La déphosphorylation des extrémités 5' engendrées par une enzyme de restriction est réalisée avec la phosphatase alcaline d'intestin de veau, La réaction se fait en utilisant 5 μl de tampon de déphosphorylation 10X (500 mM Tris-Hcl, pH 9,3, 10 mM MgCl2, ImM ZnCl2, 10 mM spermidine) et une unité d'enzyme par μg d'ADN dans un volume final de 50 μl. La réaction est incubée pendant une heure à 37°C dans la cas d'extrémités 5' sortantes ou à 55°C dans la cas d'extrémités franches ou 3' sortantes. Après la déphosphorylation, l'enzyme est ensuite inactivée pendant 30 min. à 65°C puis éliminée avec deux extractions volume à volume avec un mélange de phénol-chloroforme-alcool isoamylique (25-24-1). Les ligatures se font à l'aide de l'ADN ligase du phage T4. Elle est réalisée avec une quantité de vecteur égale à 100 ng et un rapport molaire insert/vecteur compris entre 5 et 10. Le volume final de la réaction est de 30 μl et comprend 3 μl de tampon de ligature 10X (300 mM Tris-Hcl, pH 7,8, 100 mM MgC12, 100 mM DTT, 10 mM ATP) et 3 unités d'enzyme. La réaction est incubée une nuit à 14°C.

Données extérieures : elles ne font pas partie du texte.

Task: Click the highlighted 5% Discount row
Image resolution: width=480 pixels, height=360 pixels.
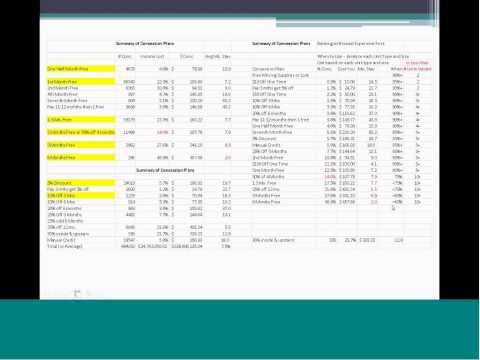Action: (x=81, y=183)
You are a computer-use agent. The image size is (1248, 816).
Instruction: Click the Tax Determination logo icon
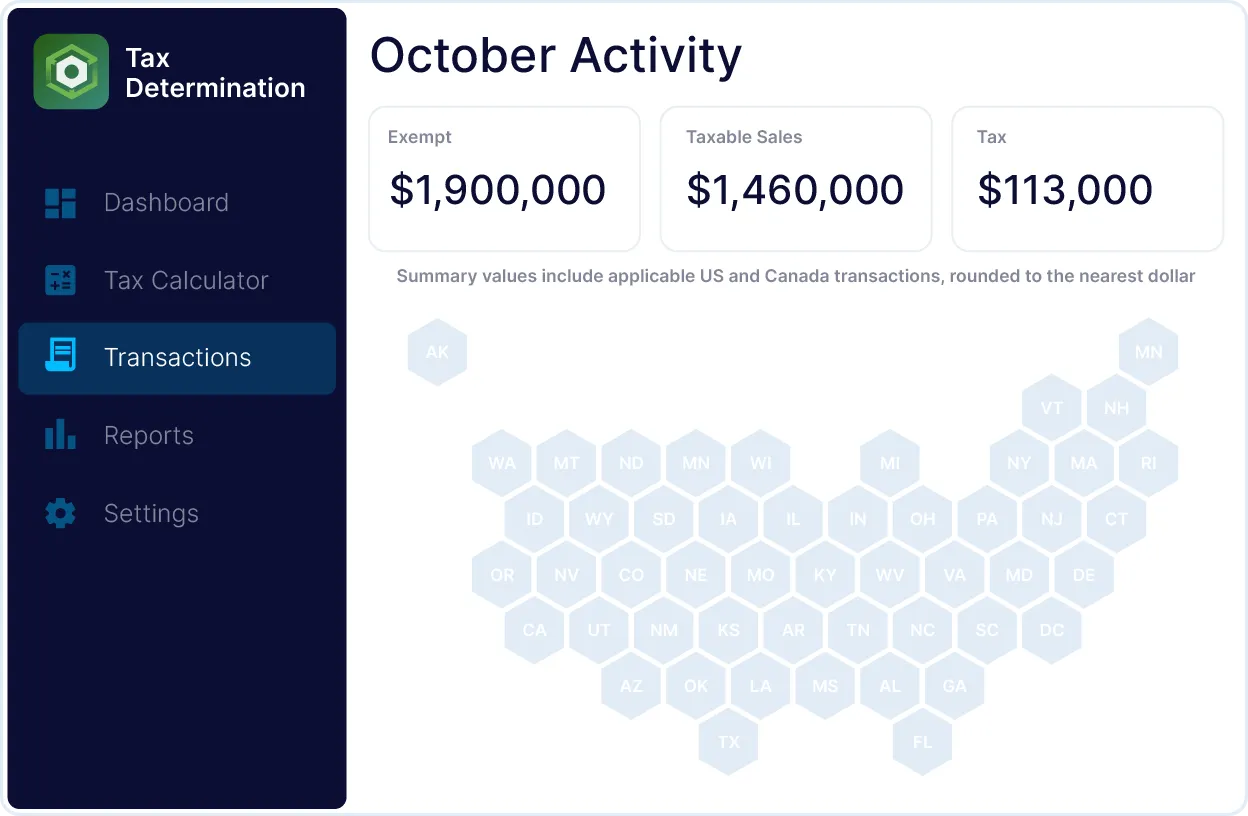point(71,72)
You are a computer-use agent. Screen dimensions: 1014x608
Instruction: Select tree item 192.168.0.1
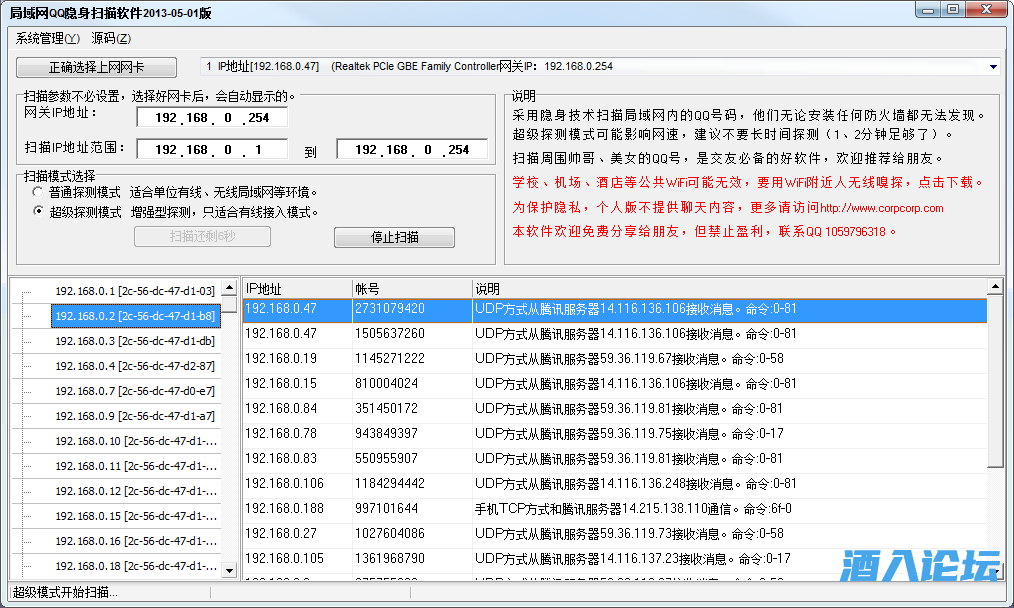134,291
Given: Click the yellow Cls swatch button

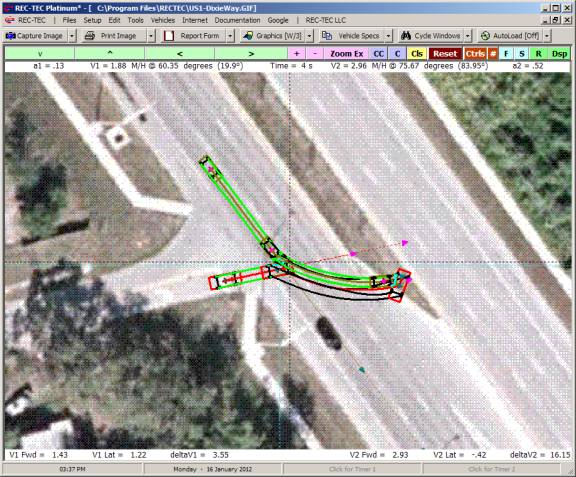Looking at the screenshot, I should (417, 54).
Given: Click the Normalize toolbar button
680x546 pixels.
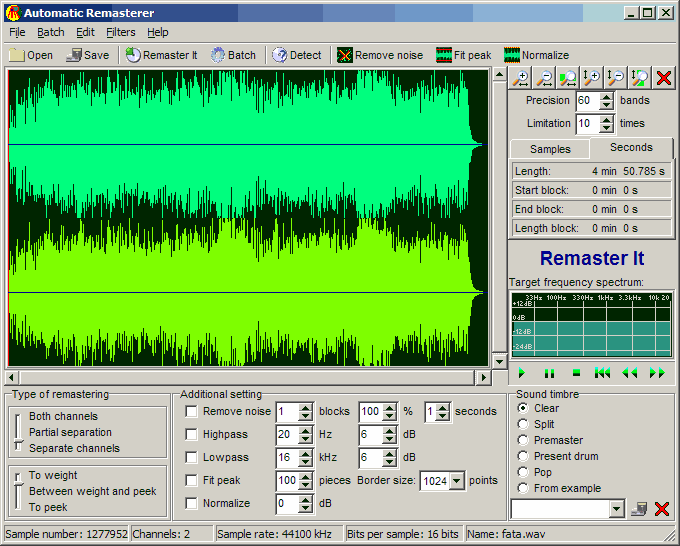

La construction est insérée dans une souche acristallophore de B. thuringiensis selon une méthode dérivée de celle décrite en 1989 par Lereclus et al et décrite par ailleurs (Rang et al., 1999, 2000). Une préculture de Bacillus thuringiensis subsp. kurstaki HD-1 acristallophore est incubée une nuit à 37°C sous agitation dans 10 ml de milieu BHI (Difco). 250 ml de milieu BHI sont ensuite inoculés avec 5 ml de préculture et incubés à 37°C sous agitation jusqu'à ce que la DO à 600 nm de la culture atteigne la valeur de 0,3. La culture est alors centrifugée à 1000g à 4°C pendant 10 min. Le surnageant est éliminé et le culot bactérien est rincé avec 50 ml d'eau distillée stérile froide. Les bactéries sont centrifugées à nouveau pendant 10 min à 1000g à 4°C. Le culot est repris dans 4 ml d'une solution froide et stérile de PEG-6000 40% et placé dans de la glace. 200 μl de bactéries sont alors mélangés avec 5 μg d'ADN plasmidique puis placées dans une cuvette d'electroporation de diamètre 0,2 cm. La cuvette est alors placée dans la chambre d'electroporation et un courant correspondant aux caractéristiques suivantes: 2,5 kN, 1000 Ω, 25 μF est délivré. Les bactéries sont ensuite récupérées, placées 10 min. dans de la glace avant d'être additionnées à 2 ml de milieu BHI et incubées à 37°C sous agitation pendant 90 min. 200 μl de culture sont alors étalés sur des boîtes de Pétri contenant du milieu usuel (IEBC, 1994) solide additionné d'érythromycine à la concentration finale de 25 μg/ml et incubés toute une nuit à 28°C.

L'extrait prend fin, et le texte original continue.